Państwowa Inspekcja Sanitarna, realizując nadzór nad bezpieczeństwem żywności koncentruje się na dwóch obszarach – pierwszy z nich to monitoring sytuacji epidemiologicznej w zakresie zatruć i zakażeń pokarmowych, natomiast drugi to obszar inspekcyjny i zapobiegawczy – powiedział dr Sidor, który dodał, że inspekcja ma pod nadzorem ponad 23 tys. zarejestrowanych bądź zatwierdzonych obiektów.
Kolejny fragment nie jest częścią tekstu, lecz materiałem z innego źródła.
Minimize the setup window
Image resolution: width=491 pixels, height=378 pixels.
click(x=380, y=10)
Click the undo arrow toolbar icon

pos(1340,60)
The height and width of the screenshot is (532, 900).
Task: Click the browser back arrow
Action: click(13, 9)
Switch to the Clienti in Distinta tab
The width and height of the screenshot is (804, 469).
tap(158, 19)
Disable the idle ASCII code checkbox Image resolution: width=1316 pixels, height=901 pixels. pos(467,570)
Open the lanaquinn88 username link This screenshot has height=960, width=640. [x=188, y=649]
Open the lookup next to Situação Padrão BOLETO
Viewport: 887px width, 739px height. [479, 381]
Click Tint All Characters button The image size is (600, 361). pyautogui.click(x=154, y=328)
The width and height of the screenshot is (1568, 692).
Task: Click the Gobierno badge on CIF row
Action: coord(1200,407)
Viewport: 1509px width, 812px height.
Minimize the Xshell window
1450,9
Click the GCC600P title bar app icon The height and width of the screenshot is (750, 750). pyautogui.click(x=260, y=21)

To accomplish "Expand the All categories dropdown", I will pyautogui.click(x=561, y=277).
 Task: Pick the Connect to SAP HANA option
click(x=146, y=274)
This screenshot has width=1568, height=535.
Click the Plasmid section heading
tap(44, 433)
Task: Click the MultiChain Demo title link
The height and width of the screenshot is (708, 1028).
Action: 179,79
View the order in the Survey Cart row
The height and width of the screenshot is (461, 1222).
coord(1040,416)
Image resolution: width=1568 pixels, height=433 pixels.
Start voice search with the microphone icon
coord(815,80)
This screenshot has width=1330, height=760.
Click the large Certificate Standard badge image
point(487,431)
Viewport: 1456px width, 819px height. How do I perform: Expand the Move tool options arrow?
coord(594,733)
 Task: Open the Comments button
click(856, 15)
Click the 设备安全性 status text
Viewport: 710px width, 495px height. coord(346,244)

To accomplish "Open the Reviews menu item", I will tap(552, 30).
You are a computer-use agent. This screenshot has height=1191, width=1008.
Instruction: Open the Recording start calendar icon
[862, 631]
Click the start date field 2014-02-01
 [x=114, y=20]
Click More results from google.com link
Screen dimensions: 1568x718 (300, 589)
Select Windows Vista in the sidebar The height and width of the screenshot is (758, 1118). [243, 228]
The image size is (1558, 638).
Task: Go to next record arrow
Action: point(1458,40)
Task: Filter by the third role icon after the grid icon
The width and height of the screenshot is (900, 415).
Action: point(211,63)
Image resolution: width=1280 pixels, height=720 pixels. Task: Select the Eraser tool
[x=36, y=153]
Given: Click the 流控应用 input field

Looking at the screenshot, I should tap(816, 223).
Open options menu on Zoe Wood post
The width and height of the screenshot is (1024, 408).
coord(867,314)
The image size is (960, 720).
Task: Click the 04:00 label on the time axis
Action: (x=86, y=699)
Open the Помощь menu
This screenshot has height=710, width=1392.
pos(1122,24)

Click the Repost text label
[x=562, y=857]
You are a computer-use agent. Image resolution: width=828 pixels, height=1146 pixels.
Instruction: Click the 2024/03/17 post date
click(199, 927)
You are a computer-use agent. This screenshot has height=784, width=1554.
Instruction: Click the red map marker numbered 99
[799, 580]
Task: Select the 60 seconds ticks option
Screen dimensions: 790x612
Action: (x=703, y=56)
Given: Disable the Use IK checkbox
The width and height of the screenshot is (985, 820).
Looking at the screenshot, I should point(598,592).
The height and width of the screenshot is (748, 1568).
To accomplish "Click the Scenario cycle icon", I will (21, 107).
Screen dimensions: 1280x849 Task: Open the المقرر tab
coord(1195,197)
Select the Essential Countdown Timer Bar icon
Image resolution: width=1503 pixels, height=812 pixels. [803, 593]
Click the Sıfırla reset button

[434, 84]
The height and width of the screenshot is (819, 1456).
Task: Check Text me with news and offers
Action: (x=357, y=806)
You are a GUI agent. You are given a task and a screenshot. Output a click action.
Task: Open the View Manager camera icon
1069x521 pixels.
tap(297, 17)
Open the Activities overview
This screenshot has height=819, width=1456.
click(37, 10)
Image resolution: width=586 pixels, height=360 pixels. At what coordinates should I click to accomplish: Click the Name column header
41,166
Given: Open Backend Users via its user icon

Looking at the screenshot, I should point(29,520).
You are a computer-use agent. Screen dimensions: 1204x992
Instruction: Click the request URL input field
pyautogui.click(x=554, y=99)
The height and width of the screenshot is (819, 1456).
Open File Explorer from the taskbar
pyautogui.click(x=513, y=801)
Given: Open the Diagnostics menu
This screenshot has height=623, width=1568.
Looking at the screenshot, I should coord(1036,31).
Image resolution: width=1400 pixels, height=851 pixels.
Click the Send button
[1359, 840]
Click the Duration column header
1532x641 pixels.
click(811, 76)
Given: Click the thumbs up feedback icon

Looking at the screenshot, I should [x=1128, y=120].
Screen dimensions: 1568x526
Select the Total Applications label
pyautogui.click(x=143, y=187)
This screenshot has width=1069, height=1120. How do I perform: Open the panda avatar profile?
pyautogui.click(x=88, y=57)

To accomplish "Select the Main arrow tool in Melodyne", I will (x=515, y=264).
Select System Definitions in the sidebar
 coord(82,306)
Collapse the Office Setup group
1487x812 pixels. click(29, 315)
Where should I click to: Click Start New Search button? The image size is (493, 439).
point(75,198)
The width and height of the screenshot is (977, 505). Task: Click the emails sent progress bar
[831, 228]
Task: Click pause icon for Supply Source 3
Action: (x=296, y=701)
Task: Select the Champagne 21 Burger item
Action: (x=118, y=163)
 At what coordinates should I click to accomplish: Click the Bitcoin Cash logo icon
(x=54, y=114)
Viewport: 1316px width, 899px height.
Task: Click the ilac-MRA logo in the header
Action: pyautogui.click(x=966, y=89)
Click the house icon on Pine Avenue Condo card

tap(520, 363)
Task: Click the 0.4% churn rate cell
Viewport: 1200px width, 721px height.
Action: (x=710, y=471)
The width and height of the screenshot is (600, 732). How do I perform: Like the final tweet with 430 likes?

W ciągu roku pobieramy ponad 4 tys. próbek w różnym zakresie i w różnych grupach środków spożywczych. Zaledwie 3 proc. to pula próbek kwestionowanych, które są zgłaszane do systemu ostrzegania o niebezpiecznej żywności i ta żywność jest niezwłocznie wycofywana z obrotu.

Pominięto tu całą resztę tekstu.